── Source material ──
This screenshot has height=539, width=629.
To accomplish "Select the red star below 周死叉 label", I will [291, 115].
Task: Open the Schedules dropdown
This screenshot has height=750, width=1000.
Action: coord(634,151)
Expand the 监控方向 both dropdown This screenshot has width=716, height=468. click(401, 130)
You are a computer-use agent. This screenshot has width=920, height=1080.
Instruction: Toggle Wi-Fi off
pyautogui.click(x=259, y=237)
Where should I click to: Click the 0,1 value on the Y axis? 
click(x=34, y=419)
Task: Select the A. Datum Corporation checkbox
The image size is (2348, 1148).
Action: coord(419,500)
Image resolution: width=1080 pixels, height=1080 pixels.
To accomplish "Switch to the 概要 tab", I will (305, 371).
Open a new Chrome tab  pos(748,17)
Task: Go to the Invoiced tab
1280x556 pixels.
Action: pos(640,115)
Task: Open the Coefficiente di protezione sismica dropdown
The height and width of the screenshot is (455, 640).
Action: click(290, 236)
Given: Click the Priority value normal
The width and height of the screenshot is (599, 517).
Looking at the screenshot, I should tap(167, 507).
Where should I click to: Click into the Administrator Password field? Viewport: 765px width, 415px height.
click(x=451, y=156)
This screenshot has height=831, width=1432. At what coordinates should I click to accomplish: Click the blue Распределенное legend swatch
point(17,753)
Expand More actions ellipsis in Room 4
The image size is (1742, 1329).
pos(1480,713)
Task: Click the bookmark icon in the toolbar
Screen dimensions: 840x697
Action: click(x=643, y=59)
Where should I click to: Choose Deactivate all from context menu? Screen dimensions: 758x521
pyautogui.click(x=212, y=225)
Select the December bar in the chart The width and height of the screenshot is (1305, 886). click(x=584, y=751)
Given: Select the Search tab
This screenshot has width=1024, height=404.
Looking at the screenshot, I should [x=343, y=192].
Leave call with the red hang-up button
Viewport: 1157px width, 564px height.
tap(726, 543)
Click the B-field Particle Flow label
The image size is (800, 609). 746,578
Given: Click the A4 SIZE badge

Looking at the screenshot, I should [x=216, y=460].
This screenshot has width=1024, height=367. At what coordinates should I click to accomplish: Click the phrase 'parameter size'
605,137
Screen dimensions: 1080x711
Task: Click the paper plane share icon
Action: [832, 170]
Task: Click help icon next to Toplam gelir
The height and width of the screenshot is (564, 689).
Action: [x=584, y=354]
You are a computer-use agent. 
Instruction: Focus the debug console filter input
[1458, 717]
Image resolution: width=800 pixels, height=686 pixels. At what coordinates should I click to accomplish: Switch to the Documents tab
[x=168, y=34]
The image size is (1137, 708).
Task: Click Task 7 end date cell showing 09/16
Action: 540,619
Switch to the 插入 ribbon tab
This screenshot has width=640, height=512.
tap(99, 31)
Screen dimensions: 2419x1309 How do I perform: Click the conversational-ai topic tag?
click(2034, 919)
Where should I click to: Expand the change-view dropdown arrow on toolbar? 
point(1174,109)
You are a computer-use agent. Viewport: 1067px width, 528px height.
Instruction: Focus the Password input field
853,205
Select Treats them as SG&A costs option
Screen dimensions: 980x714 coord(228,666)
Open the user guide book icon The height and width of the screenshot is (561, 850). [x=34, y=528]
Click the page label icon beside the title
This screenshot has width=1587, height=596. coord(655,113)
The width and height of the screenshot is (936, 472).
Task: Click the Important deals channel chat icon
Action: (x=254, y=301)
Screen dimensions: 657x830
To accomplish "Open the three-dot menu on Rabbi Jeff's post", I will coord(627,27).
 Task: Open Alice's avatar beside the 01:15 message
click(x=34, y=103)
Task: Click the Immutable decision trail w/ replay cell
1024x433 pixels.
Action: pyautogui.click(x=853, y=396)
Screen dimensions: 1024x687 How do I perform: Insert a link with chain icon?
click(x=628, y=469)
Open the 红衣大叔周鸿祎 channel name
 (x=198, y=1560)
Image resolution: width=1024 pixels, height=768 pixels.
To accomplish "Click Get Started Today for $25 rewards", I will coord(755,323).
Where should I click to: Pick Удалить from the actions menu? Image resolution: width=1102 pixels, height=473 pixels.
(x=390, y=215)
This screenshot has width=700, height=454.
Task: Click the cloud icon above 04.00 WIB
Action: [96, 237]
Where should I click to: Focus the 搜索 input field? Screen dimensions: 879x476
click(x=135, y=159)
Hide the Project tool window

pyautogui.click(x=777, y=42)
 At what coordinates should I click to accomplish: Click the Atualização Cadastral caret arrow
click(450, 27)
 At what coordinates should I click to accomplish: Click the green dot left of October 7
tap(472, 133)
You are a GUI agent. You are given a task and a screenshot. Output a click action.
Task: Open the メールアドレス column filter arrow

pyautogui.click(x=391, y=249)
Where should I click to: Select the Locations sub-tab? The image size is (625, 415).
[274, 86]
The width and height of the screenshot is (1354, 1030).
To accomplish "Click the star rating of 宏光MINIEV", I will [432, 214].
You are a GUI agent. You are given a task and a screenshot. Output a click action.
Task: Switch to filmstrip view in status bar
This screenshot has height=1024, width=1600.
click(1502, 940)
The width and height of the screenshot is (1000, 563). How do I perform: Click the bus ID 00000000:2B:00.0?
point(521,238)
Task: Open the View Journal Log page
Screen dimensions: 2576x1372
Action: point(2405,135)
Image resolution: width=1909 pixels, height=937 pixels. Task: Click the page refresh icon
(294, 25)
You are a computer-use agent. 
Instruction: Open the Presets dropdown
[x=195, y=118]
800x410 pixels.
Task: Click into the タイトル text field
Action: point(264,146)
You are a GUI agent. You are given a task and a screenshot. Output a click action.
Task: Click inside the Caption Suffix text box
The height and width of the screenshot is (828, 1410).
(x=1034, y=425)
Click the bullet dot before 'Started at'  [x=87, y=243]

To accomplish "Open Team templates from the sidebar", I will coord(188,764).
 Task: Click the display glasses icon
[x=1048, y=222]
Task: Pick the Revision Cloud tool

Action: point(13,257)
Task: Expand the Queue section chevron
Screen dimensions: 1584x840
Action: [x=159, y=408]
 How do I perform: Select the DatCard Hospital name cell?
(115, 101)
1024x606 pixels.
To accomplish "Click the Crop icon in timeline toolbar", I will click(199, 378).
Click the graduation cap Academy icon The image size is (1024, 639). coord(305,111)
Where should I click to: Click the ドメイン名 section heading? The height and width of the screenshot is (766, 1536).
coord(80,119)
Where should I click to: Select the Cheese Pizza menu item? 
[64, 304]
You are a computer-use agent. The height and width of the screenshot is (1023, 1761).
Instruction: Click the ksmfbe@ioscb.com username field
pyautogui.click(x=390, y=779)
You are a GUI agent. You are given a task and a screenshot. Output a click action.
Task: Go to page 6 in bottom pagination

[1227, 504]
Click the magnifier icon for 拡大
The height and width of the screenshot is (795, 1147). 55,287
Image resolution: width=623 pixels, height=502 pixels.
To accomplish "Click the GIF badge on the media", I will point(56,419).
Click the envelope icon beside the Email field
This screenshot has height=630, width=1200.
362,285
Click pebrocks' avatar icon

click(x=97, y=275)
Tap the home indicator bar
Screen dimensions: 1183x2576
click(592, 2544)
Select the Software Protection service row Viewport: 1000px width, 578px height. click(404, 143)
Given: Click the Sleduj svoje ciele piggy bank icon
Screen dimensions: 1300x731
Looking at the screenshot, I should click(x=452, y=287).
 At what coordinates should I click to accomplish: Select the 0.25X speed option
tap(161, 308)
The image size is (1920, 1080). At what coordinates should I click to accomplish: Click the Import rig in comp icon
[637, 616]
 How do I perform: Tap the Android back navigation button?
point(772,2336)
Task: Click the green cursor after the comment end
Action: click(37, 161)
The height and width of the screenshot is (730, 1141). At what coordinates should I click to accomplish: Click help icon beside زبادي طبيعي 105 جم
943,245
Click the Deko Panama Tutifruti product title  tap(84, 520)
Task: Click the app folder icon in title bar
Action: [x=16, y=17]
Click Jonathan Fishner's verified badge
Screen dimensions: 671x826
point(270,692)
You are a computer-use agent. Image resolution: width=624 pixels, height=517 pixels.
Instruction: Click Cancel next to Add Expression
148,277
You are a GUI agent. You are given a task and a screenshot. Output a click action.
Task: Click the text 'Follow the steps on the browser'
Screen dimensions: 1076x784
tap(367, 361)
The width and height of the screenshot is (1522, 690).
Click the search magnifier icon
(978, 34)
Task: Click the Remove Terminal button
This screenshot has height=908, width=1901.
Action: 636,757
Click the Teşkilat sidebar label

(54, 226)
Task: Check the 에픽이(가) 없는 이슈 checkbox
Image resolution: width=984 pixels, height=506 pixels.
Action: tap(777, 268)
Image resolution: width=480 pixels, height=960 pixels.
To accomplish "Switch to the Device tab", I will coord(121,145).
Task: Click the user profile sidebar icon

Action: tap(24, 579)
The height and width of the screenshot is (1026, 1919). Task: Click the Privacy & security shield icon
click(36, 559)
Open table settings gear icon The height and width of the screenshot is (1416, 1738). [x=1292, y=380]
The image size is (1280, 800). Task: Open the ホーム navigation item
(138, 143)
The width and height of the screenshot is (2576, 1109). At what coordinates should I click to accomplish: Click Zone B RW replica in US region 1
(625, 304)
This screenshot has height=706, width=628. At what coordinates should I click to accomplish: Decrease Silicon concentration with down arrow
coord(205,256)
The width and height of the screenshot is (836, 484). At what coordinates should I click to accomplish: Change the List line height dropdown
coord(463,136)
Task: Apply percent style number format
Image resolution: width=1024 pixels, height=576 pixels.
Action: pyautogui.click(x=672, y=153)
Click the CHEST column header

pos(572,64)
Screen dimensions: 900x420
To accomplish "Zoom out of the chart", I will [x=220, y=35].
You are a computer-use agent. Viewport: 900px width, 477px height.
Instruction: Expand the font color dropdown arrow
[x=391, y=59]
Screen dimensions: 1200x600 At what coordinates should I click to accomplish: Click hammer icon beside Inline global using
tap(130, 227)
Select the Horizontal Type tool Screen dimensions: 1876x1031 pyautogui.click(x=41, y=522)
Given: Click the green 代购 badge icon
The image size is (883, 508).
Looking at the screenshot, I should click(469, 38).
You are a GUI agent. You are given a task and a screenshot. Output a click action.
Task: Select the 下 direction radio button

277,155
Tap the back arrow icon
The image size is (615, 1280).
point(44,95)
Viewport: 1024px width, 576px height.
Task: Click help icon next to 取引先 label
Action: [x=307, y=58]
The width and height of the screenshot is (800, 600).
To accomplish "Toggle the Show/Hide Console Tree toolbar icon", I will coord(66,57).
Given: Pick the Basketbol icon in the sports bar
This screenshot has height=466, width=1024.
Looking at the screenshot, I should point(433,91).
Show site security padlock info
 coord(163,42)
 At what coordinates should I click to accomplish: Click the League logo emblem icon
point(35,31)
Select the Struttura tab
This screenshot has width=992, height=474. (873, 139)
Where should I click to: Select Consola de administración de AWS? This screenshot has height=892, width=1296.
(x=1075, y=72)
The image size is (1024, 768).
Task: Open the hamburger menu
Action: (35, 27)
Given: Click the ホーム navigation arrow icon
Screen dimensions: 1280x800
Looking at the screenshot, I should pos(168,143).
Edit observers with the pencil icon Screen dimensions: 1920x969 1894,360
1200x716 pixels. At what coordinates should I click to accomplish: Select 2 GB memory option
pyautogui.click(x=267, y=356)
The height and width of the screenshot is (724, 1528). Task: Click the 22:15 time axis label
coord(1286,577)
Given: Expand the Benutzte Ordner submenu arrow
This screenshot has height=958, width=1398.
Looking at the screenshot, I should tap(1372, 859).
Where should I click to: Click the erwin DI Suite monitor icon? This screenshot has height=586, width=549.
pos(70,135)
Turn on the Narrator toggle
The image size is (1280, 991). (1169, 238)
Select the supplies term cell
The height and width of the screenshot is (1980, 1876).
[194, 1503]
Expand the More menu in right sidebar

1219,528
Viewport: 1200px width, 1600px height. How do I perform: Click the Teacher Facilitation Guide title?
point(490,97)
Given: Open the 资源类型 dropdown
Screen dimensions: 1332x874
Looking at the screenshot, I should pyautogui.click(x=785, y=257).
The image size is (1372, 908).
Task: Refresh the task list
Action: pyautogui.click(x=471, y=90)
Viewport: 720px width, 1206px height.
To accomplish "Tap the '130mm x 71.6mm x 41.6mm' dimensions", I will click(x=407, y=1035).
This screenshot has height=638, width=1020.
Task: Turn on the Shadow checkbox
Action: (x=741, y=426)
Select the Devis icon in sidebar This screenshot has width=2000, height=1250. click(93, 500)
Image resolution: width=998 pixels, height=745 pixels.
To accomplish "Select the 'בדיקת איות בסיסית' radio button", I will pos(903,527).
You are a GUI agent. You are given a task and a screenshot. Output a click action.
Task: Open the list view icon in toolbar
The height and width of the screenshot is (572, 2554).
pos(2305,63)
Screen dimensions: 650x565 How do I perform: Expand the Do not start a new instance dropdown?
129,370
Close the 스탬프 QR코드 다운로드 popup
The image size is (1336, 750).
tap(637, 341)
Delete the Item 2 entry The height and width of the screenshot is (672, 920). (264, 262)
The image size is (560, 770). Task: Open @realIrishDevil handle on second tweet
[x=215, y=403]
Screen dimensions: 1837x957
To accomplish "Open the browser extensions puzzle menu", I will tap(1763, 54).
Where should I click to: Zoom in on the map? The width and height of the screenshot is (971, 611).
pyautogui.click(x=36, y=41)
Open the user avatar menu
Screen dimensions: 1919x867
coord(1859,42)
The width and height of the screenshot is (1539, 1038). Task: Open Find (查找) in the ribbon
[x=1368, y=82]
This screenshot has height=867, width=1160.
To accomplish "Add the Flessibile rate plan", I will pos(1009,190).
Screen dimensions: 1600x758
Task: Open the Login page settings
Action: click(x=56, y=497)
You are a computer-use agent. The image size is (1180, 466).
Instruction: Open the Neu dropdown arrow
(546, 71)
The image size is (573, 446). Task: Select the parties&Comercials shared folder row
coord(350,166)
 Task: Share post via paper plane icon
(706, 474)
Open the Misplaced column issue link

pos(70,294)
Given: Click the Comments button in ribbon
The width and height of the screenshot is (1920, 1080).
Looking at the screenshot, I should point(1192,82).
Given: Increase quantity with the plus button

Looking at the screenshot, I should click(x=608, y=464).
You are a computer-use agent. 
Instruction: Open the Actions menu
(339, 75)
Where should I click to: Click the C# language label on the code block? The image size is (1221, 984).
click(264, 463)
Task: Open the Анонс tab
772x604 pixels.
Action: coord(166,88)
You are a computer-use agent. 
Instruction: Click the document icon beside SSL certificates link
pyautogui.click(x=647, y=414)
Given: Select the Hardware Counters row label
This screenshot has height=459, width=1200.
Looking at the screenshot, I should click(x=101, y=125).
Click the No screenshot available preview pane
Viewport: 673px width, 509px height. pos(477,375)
───
## Work instruction
Would you please return every line in the listing where "Started" shows up?

## Solution to this problem
To accomplish "Click Get Started Today for $25 rewards", I will coord(755,323).
Click the bullet dot before 'Started at'  [x=87, y=243]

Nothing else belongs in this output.